■ **Passage to read**

TypeError: expected string or buffer
  File "sentry/stacktraces.py", line 309, in process_single_stacktrace
    processable_frame, processing_task)
  File "sentry/lang/native/plugin.py", line 196, in process_frame
    in_app = (in_app and not self.sym.is_internal_function(raw_frame.get('function')))
  File "sentry/lang/native/symbolizer.py", line 278, in is_internal_function
    return _internal_function_re.search(function) is not None

While this gives us an idea of the type and location of the error, it unfortunately doesn’t help us understand what is truly causing it. It’s possible that it’s passing an integer or a NoneType, but, realistically, it could be any number of things. Guessing at it will only get us so far, and we really need to know what function actually is.

An easy and often very accessible option to do this would be to add some logging. There’s a few different entry points where we could put logging, which makes it easier to implement. It also lets us ensure we specifically get the answer we want. For example, we want to figure out what the type of function is:

import logging
# ...
logging.debug("function is of type %s", type(function))

Another benefit of logging like this is that it could carry over to production. The consequence is generally you’re not recording DEBUG level log statements in production as the volume can be significant and not very useful. It also often requires you to plan ahead to ensure you’re logging the various failure cases that could happen and the appropriate context with each.

For the sake of this tutorial, let’s assume we can’t do this in production, didn’t plan ahead for it, and, instead, are trying to debug and reproduce this in development.

The Python Debugger

The Python Debugger (PDB) is a tool that allows you to step through your callstack using breakpoints. The tool itself is inspired by GNU’s Debugger (GDB) and, while powerful, often can be overwhelming if you’re not familiar with it. It’s definitely an experience that will get easier with repetition, and we’re only going to go into a few high level concepts with it for our example.

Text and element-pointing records
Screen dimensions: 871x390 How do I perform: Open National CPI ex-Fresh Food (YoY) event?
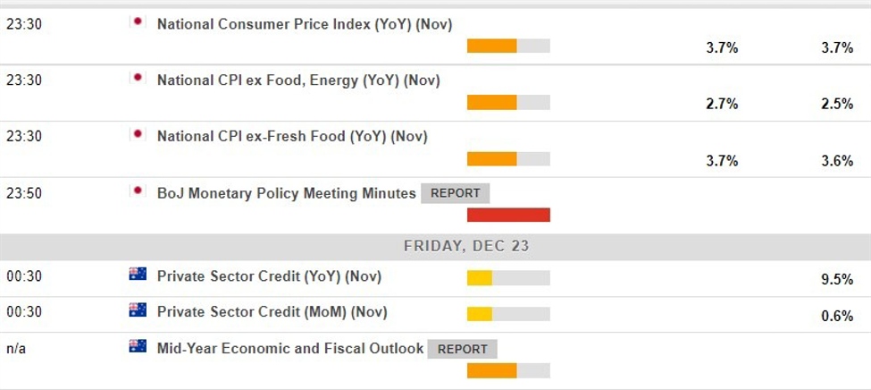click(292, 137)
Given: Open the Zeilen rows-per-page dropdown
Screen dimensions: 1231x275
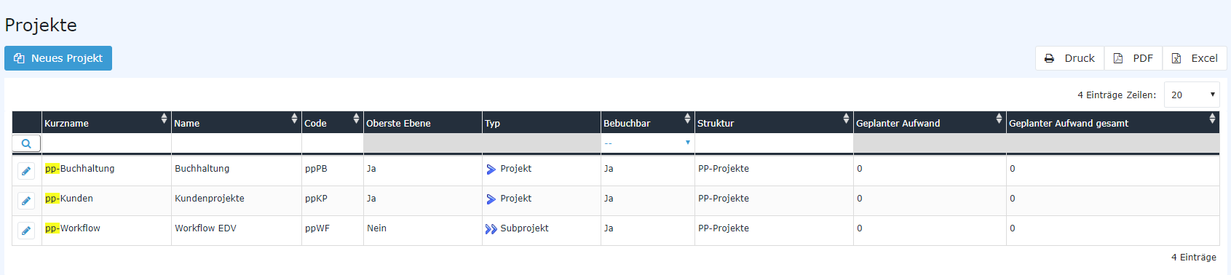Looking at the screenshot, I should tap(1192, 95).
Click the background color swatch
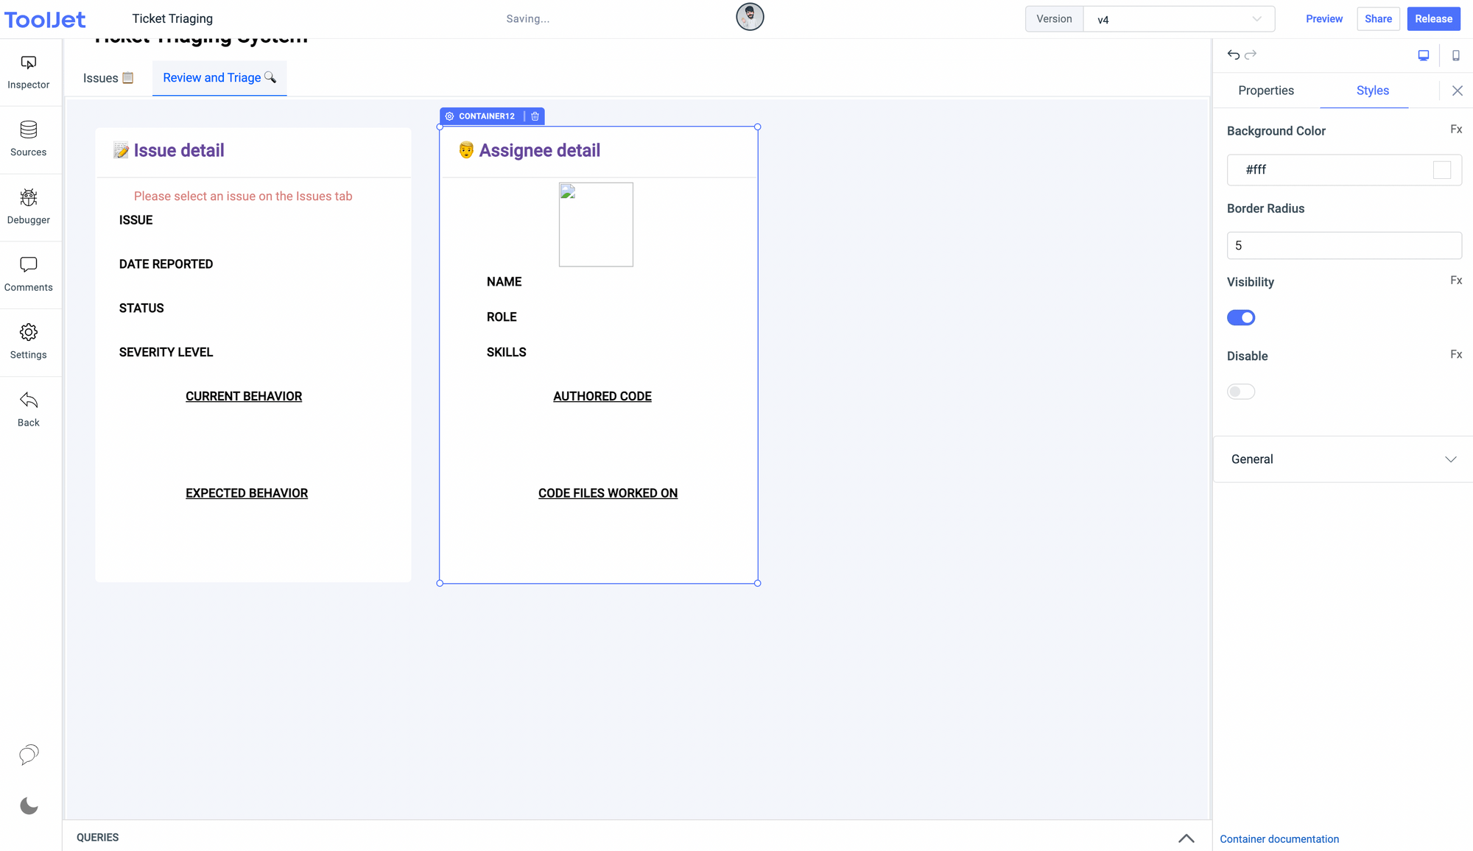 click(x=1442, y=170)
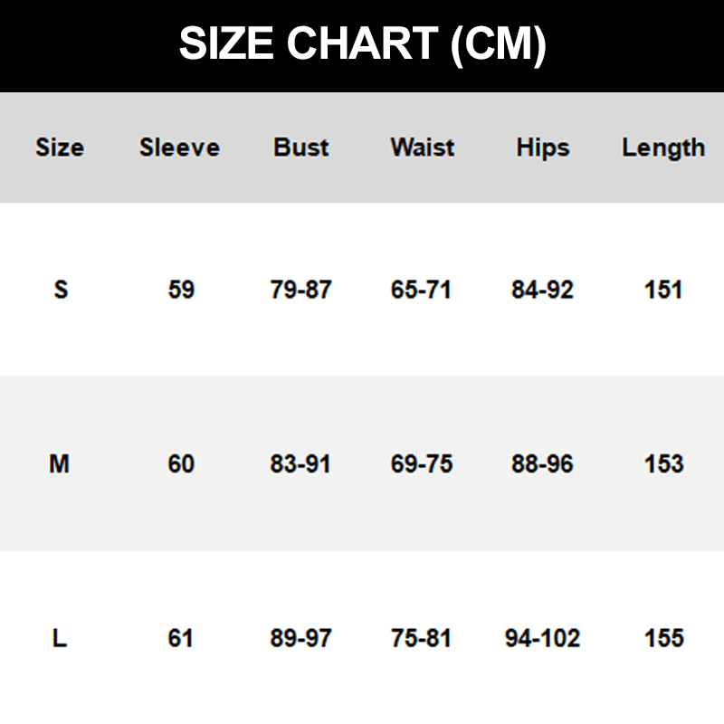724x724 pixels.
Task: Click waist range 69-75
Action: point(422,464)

■ **Task description**
Copy out the whole debugging tutorial excerpt word for word.

■ **Result for this exercise**
TypeError: expected string or buffer
  File "sentry/stacktraces.py", line 309, in process_single_stacktrace
    processable_frame, processing_task)
  File "sentry/lang/native/plugin.py", line 196, in process_frame
    in_app = (in_app and not self.sym.is_internal_function(raw_frame.get('function')))
  File "sentry/lang/native/symbolizer.py", line 278, in is_internal_function
    return _internal_function_re.search(function) is not None

While this gives us an idea of the type and location of the error, it unfortunately doesn’t help us understand what is truly causing it. It’s possible that it’s passing an integer or a NoneType, but, realistically, it could be any number of things. Guessing at it will only get us so far, and we really need to know what function actually is.

An easy and often very accessible option to do this would be to add some logging. There’s a few different entry points where we could put logging, which makes it easier to implement. It also lets us ensure we specifically get the answer we want. For example, we want to figure out what the type of function is:

import logging
# ...
logging.debug("function is of type %s", type(function))

Another benefit of logging like this is that it could carry over to production. The consequence is generally you’re not recording DEBUG level log statements in production as the volume can be significant and not very useful. It also often requires you to plan ahead to ensure you’re logging the various failure cases that could happen and the appropriate context with each.

For the sake of this tutorial, let’s assume we can’t do this in production, didn’t plan ahead for it, and, instead, are trying to debug and reproduce this in development.

The Python Debugger

The Python Debugger (PDB) is a tool that allows you to step through your callstack using breakpoints. The tool itself is inspired by GNU’s Debugger (GDB) and, while powerful, often can be overwhelming if you’re not familiar with it. It’s definitely an experience that will get easier with repetition, and we’re only going to go into a few high level concepts with it for our example.